Google Cloaking and Stuffing Its Own Pages?

MOUNTAIN VIEW, Calif. — Rumors that Google may have been engaging in a cloaking and keyword stuffing activities, forbidden by the search engine’s own policies, have gained more credence, as examinations of Google HTML code seem to point to the search giant displaying different results for surfers than it does for its own spidering tool.

The discovery places an ominous tone on a seemingly innocuous statement made by CEO Eric Shmidt in an August 2004 article about the company’s IPO.

When asked about “Don’t be evil,” the Google corporate motto, Schmidt said, “Evil is what [co-founder] Sergey [Brin] says it is.”

Typically, Google frowns deeply on both cloaking, the act of displaying one web page to surfers and a different one to bots, and keyword stuffing, or placing a ton of similar keywords within a page in order to artificially increase its page rank. In fact, Google’s own guidelines warn webmasters that either activity could result in a permanent ban from the Google index.

A look at the source code of both this page about AdWords policies and a cached version of the same page that Google has since removed seem to bear out the accusations.

While the title of the non-cached version that users typically see reads, “Google AdWords Support: Why do traffic estimates for my Ad Group differ from those given by the standalone tool,” the title of the cached version, the one that is displayed to search engine bots as they spider sites, reads, “traffic estimator, traffic estimates, traffic tool, estimate traffic Google AdWords Support.”

What the implications of a corporate entity like Google, which has a fiduciary duty to its stock holders and, therefore, a right to tailor its engine to make money, violating its own terms of service are unclear, as is whether Google even did something wrong.

The page in question was one of Google’s own help pages and not competing for ranks with outside pages.

“Looks to me like they’re using the technique internally to file things orderly, since they’re generating content that directly populates the database,” wrote Slashdotter Mr. Z. “The nice, handy newline between the keywords and the actual title in the HTML source also makes it trivial for scripts to strip it out later. If they were trying to hide something, they’d teach their cacher to delete the ‘secret’ keyword.”
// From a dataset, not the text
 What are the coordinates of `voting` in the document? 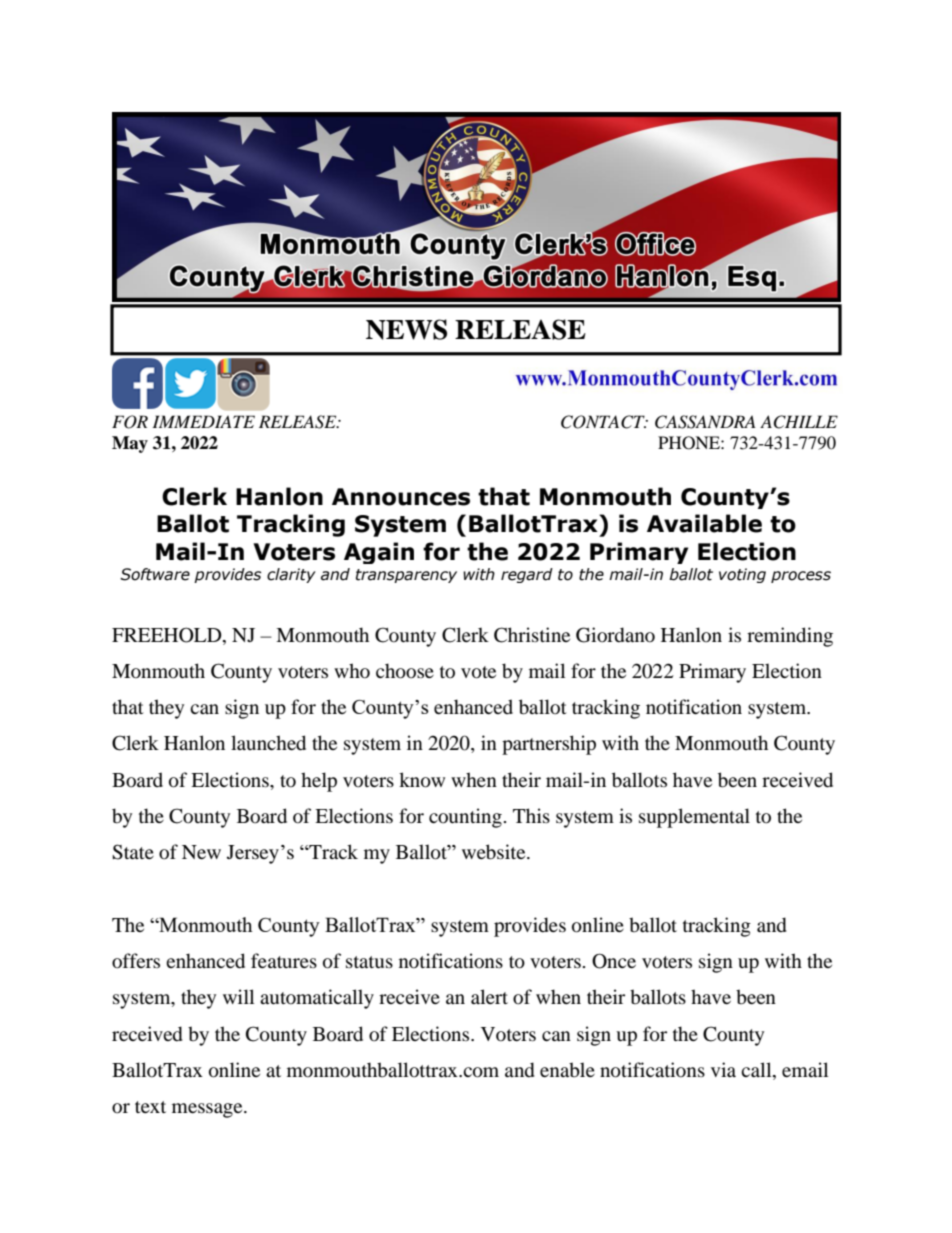 It's located at (742, 575).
“Absolutely,” responded pbranes. “People tend to forget that Google is a corporation. They can do whatever they want with their search engine. Their goal in life is to keep you looking at their pages and using their search engine so that they can show you more ads. It’s all about money.”

Google was unavailable for comment at deadline and had not issued a statement about the source code or why they removed the page.